About 610 Jews live today in Harare, the capital, and another 350 or so in Bulawayo.

With Zimbabwe’s independence in 1980, Jews emigrated in droves, mainly to South Africa.

But now some of these people are coming back, particularly young people wishing to take over family businesses and to escape the violence in South Africa.

Despite its poor economy, unemployment problems and the ravages of a drought, Zimbabwe is at peace.

Rhodesia, as Zimbabwe was called before independence, “essentially had a bush war. The violence did not spill over into the cities,” said Rabbi Ben Isaacson of the Bulawayo Hebrew congregation, to which most of the city’s Jews belong.

In Harare, the community is split between the Orthodox Harare Hebrew congregation, a breakaway Orthodox congregation, a Sephardic congregation and a Reform movement.

There are private Jewish schools in both cities, but with Jewish children, including babies, totaling only 344, non-Jewish pupils, mainly blacks, outnumber the Jewish students.

According to Isaacson, Torah studies are a way of life, and the few young married couples living here are encouraged to observe kashrut.

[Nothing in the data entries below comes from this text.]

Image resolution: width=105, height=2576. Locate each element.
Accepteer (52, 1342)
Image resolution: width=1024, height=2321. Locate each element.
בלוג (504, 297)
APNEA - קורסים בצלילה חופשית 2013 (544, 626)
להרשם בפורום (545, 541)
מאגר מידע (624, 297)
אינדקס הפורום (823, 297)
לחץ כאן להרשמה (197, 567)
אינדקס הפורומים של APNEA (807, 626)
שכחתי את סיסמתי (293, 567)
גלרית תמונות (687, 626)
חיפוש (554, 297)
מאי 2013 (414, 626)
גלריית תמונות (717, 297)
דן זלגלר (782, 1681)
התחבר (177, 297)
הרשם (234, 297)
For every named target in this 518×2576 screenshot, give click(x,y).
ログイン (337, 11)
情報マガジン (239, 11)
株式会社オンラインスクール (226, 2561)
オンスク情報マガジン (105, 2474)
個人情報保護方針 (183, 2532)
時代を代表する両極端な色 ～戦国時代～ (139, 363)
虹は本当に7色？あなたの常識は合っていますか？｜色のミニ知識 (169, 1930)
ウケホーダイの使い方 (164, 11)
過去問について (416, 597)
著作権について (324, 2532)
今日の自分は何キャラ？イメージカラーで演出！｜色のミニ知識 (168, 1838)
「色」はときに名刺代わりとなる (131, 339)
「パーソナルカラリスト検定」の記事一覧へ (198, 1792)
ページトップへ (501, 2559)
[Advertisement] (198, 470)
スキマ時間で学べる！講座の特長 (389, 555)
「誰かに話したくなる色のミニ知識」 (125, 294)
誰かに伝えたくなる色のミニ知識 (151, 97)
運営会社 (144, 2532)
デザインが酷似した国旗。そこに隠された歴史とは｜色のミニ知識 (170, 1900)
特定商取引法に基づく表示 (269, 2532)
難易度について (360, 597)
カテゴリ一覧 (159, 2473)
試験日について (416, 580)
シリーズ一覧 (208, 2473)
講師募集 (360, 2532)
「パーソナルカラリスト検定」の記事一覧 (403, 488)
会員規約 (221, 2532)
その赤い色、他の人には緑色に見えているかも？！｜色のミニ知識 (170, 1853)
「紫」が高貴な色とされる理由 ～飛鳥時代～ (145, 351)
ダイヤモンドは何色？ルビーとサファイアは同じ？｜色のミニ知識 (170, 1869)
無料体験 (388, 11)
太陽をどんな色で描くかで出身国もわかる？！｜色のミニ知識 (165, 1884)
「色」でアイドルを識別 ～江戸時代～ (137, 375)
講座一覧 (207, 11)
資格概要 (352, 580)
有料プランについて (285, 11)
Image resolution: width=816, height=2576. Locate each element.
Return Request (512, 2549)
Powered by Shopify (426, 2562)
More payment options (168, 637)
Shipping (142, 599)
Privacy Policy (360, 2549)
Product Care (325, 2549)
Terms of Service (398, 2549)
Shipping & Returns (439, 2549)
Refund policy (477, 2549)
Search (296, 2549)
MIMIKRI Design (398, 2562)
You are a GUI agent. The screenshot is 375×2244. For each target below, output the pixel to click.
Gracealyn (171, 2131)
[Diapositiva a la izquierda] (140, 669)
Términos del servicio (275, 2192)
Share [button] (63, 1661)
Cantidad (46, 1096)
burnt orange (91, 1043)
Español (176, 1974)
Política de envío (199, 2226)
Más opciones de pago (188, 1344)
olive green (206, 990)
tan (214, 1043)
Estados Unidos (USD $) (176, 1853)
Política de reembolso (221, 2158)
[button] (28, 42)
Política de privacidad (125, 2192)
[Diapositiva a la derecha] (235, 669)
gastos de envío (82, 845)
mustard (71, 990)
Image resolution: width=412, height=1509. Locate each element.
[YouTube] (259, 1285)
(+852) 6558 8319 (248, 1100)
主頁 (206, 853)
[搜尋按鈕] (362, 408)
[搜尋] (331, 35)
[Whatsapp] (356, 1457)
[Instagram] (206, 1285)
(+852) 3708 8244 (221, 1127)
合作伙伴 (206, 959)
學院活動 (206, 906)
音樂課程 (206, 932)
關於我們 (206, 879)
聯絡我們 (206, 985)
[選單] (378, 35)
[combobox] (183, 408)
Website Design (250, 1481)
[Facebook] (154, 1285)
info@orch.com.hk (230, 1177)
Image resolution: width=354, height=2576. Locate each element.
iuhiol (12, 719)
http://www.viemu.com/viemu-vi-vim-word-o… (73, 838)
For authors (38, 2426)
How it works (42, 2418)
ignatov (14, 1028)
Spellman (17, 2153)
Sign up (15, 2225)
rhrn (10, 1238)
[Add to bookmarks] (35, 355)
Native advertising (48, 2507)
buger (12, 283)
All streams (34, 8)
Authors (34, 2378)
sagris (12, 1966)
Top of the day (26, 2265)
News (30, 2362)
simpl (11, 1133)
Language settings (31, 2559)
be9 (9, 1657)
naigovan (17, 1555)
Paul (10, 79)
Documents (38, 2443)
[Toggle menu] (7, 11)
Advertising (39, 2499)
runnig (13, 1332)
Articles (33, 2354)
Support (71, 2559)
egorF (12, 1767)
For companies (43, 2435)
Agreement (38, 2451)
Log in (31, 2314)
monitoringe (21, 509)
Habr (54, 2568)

The “shechting,” or kosher ritual slaughtering of cattle and poultry, is done once a month by a shochet, or kosher butcher, who flies here from Johannesburg.

Isaacson, a once highly controversial figure in Johannesburg, sees his six-year sojourn in Zimbabwe as a form of virtual exile.

The rabbi has been a political activist and the first, probably only, rabbi to join the African National Congress.

Isaacson moved to Bulawayo after the split in his congregation in Harare.

The Jewish Board of Deputies is active, but the Central African Zionist Organization kept a low profile for many years, as the Zimbabwe government did not encourage Zionist activities.

Although there is a Palestine Liberation Organization Embassy in Harare headed by Ali Halima, there is still no Israeli Embassy.

But in Bulawayo, the Central African Zionist Organization has been kept alive by Barney Katz, its director-general since 1936.